If I think about where my mom was at thirty, or even where I assumed I’d be, my life seems totally off track. I always figured I’d be married, be done having kids and totally have the hang of running a household. At 24, I was well on my way, and then I essentially decided to start over. I could easily be allowing myself to have a nervous breakdown today because of how far away from those goals I am now.
However, I refuse. I am not old. I am not even halfway done living. And while I may not be married, I may not even reach my new goal of done having kids by 35 and my house is a mess 90% of the time, I have so much that I didn’t even realize was important.

Getting off track has really forced me to figure out who I am. I’m more confident in myself than I have been since I was a kid. I have deeper, more meaningful friendships. I’m living in such a way that I won’t have to look back in two years with a heart full of regret. I’m constantly self-aware and looking for ways to improve. I’m eating healthier. I’m spending more time on my faith. I’m living in the city I love. I can finance multiple vacations in one year without going into debt. I’m more compassionate.
During our girls’ trip this summer, Erin pointed out that THIS is the time when good things are happening. Three of my friends have just gotten dream jobs. A few more are getting married, and I believe they will reap rewards from waiting a little longer past college. And yes, some of my friends have one or two kids and are flourishing as moms. I know it will happen for me.

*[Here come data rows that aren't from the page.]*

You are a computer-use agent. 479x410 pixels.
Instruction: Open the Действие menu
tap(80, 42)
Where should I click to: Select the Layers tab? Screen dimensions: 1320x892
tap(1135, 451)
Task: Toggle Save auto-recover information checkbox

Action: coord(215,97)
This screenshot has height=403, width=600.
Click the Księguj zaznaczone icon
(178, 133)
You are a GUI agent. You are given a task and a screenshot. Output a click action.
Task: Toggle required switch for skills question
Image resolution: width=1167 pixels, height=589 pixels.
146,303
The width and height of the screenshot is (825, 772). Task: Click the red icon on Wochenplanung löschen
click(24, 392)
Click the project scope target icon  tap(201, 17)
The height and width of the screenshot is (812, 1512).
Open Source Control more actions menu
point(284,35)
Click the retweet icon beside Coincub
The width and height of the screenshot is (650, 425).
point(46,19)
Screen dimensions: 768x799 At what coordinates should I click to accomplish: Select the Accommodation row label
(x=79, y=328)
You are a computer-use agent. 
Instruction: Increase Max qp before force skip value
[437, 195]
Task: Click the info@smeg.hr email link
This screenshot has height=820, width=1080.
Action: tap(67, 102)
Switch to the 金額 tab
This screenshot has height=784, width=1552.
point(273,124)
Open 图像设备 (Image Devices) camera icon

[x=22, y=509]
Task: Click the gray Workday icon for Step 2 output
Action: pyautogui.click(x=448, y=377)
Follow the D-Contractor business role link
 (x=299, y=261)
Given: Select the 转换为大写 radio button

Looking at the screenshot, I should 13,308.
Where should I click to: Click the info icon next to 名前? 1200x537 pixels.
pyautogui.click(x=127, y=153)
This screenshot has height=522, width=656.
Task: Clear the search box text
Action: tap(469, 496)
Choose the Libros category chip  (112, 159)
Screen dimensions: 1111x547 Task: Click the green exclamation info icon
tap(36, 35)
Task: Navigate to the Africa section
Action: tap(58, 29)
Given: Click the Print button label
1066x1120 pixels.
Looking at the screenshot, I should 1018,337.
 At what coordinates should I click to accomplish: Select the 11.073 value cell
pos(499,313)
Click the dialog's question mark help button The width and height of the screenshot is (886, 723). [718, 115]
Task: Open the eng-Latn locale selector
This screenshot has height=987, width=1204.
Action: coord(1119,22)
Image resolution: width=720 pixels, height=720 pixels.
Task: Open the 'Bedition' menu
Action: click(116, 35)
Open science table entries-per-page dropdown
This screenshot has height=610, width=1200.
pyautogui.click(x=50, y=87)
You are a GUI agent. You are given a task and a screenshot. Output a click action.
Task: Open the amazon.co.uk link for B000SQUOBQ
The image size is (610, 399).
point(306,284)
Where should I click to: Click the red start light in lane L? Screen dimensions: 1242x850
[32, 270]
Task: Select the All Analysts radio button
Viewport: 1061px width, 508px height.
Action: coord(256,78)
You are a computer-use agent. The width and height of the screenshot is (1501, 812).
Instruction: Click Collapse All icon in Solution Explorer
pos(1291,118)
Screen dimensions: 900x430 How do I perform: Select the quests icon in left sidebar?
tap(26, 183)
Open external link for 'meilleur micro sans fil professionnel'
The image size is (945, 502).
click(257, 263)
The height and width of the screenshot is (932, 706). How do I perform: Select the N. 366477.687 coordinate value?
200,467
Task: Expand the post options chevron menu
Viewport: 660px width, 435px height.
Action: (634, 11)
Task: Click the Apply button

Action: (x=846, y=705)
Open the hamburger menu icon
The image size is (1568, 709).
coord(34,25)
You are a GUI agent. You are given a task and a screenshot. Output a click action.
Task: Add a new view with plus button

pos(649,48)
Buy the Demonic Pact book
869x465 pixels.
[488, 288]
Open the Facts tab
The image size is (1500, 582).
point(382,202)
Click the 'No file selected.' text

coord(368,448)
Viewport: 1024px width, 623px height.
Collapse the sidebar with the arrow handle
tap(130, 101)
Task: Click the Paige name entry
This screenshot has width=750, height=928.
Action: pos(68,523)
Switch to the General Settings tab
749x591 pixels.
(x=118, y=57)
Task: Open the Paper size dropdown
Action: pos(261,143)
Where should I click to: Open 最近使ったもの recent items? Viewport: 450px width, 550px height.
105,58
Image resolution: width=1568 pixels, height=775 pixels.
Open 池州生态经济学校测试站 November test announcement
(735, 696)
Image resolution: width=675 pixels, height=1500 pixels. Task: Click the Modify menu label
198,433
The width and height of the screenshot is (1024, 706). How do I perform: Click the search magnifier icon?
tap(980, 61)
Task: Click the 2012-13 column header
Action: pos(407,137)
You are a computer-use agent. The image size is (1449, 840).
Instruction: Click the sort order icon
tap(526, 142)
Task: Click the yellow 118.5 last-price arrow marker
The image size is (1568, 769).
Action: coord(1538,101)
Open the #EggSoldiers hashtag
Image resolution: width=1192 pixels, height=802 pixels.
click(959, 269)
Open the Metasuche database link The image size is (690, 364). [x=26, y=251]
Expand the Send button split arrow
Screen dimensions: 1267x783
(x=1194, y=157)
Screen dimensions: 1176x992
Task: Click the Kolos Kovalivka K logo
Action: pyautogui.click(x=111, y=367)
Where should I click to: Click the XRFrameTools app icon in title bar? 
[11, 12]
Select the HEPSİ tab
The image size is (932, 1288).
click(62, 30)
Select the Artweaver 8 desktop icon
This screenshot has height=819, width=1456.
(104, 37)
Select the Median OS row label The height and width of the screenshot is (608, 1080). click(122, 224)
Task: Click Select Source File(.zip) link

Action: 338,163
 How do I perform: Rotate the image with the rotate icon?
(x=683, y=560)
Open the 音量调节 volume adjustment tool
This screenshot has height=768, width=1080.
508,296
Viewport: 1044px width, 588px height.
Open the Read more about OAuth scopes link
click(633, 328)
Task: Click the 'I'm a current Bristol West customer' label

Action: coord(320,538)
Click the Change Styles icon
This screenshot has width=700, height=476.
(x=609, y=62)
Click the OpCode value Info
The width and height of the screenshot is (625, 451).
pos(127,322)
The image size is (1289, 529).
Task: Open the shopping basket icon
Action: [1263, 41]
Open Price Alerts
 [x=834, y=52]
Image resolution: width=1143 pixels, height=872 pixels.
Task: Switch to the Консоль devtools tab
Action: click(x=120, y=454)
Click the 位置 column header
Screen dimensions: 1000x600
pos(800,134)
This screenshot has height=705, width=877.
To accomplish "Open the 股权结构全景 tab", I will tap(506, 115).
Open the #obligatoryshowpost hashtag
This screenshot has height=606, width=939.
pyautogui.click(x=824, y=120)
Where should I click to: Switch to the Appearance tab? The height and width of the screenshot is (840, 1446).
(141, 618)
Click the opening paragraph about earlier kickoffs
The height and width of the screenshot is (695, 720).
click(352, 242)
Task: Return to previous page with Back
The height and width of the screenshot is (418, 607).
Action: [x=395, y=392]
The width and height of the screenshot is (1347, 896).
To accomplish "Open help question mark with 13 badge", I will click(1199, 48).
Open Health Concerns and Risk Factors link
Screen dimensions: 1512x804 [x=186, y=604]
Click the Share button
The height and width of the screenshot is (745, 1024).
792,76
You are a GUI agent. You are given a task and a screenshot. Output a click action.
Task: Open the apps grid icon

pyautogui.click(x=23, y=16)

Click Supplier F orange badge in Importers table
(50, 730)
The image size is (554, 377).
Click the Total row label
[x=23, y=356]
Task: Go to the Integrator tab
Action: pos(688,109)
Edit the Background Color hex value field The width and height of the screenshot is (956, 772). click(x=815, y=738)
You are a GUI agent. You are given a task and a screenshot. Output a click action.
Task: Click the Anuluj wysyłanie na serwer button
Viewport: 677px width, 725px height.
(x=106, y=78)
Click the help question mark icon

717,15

Why on earth do we think we have to have it all figured out before we hit thirty? If your twenties are all about finding yourself, then your thirties are all about being your awesome self.

So to everyone who’s about to join me in the fourth decade of life (okay, typing that was a mistake, it sounds horrible), get ready. Thirty is not the new twenty. It’s better.

Note: Did I write this entire post in an effort to avoid that nervous  breakdown? Possibly. At least I know myself well enough to know I needed to.